Já a observabilidade permite monitoramento contínuo, correlacionando métricas de desempenho com dados de custo. Isso possibilita decisões rápidas e precisas, como desligar máquinas subutilizadas ou otimizar consultas de banco de dados.

“Cada workload precisa justificar seu consumo com entrega de valor”, afirma Lopes. “A nuvem deixou de ser um cheque em branco”.

ISO 50001: energia com inteligência

Outro tema que entrou no radar das empresas com a pressão dos desafios relativos à custos  infraestrutura de data centers, nuvens e tecnologias é a norma internacional ISO 50001, voltada à gestão energética, que já ganhou relevância em ambientes intensivos em IA. Segundo Plínio Pereira, gerente da TÜV Rheinland, “A ISO ajuda a direcionar foco e recursos exatamente para onde reside o maior gasto”.
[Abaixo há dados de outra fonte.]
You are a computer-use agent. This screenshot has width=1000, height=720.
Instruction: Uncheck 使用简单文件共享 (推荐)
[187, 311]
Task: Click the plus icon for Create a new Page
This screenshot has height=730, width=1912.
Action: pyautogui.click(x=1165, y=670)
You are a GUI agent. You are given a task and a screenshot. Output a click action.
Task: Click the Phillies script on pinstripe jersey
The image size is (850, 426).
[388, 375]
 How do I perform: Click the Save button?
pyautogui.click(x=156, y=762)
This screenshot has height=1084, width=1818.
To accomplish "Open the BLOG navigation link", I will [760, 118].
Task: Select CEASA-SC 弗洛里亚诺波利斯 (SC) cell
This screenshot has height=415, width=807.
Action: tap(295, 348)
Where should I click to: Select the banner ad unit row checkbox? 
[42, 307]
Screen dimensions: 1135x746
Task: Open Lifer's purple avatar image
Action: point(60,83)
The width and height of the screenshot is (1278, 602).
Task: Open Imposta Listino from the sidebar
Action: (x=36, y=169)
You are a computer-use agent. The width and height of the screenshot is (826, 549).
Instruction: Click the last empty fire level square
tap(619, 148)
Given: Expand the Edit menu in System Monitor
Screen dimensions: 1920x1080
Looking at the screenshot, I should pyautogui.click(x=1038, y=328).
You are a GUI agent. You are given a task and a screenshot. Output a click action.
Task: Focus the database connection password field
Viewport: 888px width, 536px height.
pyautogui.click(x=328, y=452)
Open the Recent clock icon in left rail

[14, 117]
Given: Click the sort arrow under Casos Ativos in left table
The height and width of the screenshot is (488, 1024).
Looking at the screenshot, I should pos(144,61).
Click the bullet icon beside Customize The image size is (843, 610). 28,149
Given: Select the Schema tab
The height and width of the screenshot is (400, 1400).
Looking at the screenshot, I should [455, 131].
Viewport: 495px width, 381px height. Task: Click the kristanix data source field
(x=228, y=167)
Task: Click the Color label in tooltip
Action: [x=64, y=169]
A norma orienta empresas a desenvolver políticas energéticas claras, identificar áreas de uso intensivo, estabelecer metas e planos de ação e medir e analisar desempenho.

No Brasil, o Plano Decenal de Expansão de Energia (PDE) 2034 prevê que, até 2037, o consumo dos data centers será equivalente ao de 25 milhões de pessoas. O Ministério da Ciência e Tecnologia, assim, lançou um programa de R$ 500 milhões para financiar data centers verdes, priorizando fontes renováveis e tecnologias de resfriamento inovadoras.

Plínio Pereira, gerente da Área de Sistemas da TÜV Rheinland: “A ISO ajuda a direcionar foco e recursos exatamente para onde reside o maior gasto”.

O enigma que resta

O futuro dos data centers está entrelaçado com o destino da IA, da sustentabilidade e da própria economia digital. O que está em jogo não é apenas a eficiência tecnológica, mas a viabilidade de um modelo que consome recursos em escala industrial.

Empresas, governos e sociedade precisam responder à pergunta que Gadepally levantou: “Isso realmente vale a pena?”

Enquanto essa resposta não chega, o enigma dos data centers continua a crescer — e pode, sim, afetar profundamente o futuro das empresas e das tecnologias.

Heber Lopes, Head de Produtos e Marketing na Faiston: “Controlar os gastos na nuvem se tornou uma questão de sobrevivência do negócio”.